Directions for this task
Copy the complete listing word for word, but do not carry over any images.

Data listing

⟨

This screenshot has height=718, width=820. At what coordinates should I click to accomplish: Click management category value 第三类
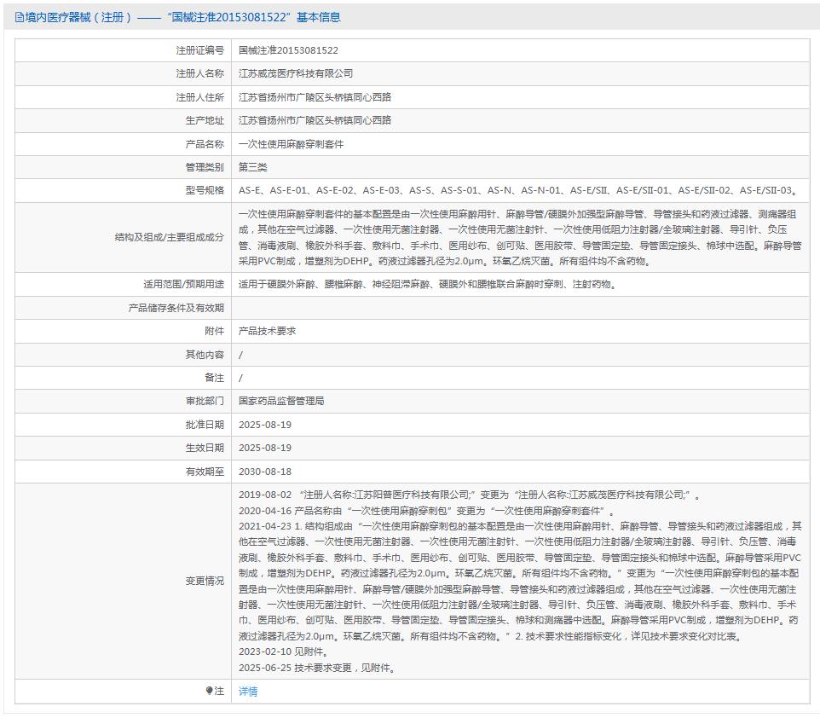[x=253, y=167]
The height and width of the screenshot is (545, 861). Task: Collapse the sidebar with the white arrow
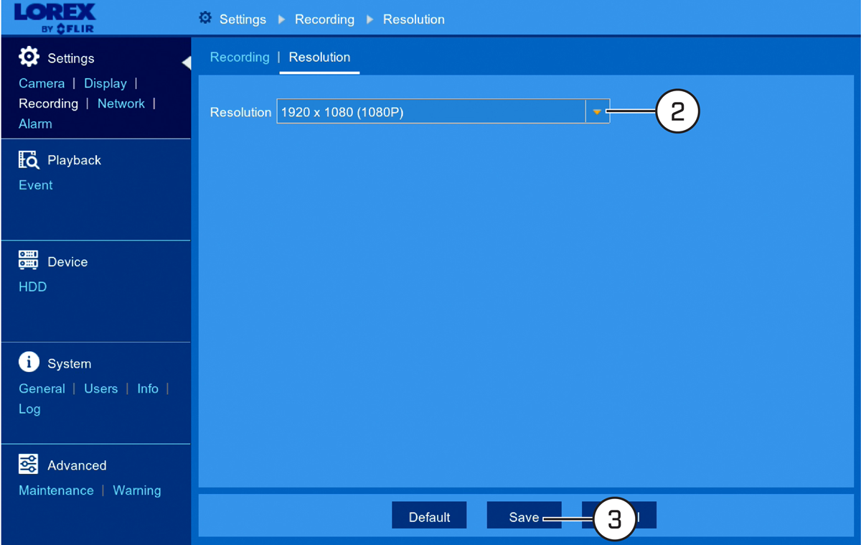(187, 62)
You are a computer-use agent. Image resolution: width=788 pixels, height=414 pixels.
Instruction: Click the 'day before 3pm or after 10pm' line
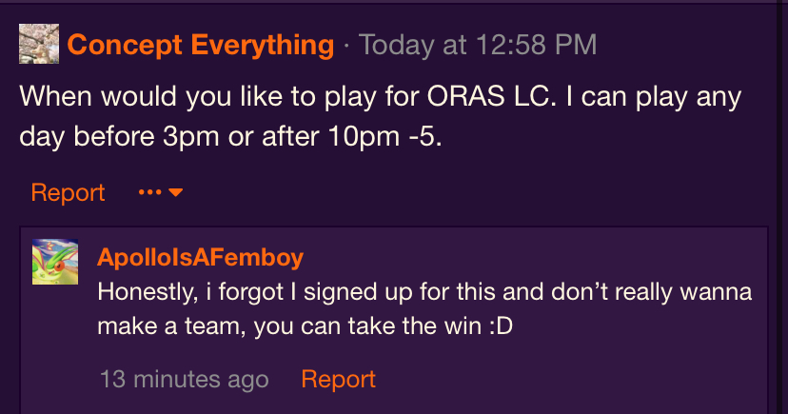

⟩

Solution to this task
This screenshot has height=718, width=820. At what coordinates should I click to accomplish: Click management category value 第三类
[x=253, y=167]
The height and width of the screenshot is (545, 861). Task: Collapse the sidebar with the white arrow
(187, 62)
You are a computer-use agent. Image resolution: width=788 pixels, height=414 pixels.
Instruction: Click the 'day before 3pm or after 10pm' line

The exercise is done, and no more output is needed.